O Diretor Geral compartilhava da opinião de que o fim da escola não era prestar os conhecimentos especiais, voltados para uma profissão determinada, mas antes formar o cidadão e prepará-lo para qualquer carreira que pretendesse seguir. Indicava que a instrução primária era incompleta, uma vez que não compreendia o ensino da língua nacional e que ocorrera um retrocesso, já que, pelas leis anteriores, era prescrito o ensino da Aritmética até proporções. Acusava, ainda, o legislador provincial, responsável por promulgar a Lei 1064, que indicava para as escolas da província apenas o ensino do cálculo das quatro operações fundamentais da Aritmética, suprimindo os outros conteúdos e também a língua nacional.

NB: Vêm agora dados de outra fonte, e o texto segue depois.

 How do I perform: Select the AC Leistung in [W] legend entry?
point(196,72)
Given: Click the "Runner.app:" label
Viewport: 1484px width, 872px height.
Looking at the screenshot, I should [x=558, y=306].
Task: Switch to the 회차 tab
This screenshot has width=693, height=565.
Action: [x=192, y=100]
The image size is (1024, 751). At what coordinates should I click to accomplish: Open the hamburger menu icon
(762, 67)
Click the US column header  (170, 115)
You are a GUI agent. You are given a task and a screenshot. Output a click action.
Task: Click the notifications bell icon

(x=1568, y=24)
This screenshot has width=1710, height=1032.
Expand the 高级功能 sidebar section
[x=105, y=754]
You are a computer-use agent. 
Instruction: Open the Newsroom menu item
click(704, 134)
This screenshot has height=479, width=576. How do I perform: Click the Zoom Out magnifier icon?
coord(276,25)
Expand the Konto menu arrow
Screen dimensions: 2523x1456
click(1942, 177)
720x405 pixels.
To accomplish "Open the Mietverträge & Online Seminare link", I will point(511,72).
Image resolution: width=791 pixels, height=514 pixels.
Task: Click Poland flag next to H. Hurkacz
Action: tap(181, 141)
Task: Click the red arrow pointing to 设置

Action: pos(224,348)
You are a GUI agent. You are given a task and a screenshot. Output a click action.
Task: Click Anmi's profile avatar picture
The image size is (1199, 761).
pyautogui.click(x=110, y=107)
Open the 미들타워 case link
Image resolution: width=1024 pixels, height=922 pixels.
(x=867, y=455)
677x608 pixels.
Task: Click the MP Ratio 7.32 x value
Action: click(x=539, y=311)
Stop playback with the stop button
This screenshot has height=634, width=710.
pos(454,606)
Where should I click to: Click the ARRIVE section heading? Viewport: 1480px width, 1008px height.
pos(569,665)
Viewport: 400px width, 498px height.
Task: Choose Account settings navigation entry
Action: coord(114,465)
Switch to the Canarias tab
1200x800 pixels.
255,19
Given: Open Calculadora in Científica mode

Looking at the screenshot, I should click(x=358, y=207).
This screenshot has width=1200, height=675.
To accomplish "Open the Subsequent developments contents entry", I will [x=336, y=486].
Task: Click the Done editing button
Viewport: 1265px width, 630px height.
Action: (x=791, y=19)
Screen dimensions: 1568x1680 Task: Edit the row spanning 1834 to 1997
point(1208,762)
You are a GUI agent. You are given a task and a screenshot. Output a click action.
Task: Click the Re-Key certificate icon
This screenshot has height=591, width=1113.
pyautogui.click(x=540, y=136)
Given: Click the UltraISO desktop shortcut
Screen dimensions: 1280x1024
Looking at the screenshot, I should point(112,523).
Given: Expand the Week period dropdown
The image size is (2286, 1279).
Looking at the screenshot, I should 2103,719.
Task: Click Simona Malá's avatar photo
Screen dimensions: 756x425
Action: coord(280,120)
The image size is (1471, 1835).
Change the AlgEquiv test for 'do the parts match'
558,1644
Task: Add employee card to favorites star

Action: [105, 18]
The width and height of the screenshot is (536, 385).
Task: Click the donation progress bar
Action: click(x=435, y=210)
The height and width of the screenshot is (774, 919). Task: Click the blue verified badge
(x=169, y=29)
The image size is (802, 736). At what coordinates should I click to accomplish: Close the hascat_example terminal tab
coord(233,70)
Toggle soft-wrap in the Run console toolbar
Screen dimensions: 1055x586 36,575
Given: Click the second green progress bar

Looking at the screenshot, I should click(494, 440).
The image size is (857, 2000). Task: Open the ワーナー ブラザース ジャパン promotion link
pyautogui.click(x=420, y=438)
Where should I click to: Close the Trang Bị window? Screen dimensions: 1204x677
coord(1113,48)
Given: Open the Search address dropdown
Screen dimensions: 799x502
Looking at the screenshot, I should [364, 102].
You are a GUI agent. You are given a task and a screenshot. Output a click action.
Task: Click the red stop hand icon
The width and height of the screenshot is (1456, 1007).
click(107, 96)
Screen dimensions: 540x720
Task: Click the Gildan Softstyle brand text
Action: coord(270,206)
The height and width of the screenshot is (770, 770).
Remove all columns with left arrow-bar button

O relatório de Sousa Júnior também denunciava o estado precário do ensino nas escolas públicas mineiras, afirmando que

a maior parte dos professores limita-se a ensinar muito imperfeitamente a ler e escrever, dão sobre o cálculo apenas regras puramente empíricas e, como os bons métodos de ensino são geralmente desconhecidos entre nós, gastam 4, 5 e mais anos a incutir ao espírito de seus alunos essa instrução mesmo imperfeita e incompleta como é. De sorte que, depois de longos anos de estudos, sai um menino de nossas escolas sabendo apenas desenhar muito mal o seu nome e lendo com tanta dificuldade que evitará sempre, com o maior cuidado, um exercício que, em vez de prazer, só lhe traz fadiga e mortificação.

Para Sousa Júnior, a instrução nas escolas primárias mineiras da época era de pouca utilidade para as práticas cotidianas. E, talvez, fosse esse o motivo pelo qual as “classes inferiores” olhassem com “indiferença para a educação literária que o Estado gratuitamente lhes oferece e cujas vantagens práticas elas ainda não conseguiram descobrir.” O Diretor Geral da Instrução Pública indicava que só através do Regulamento nº 56 algumas mazelas do ensino poderiam ser ame- nizadas, por ter-se incluído o ensino da língua nacional e, na Aritmética, o cálculo até proporções e também o sistema métrico.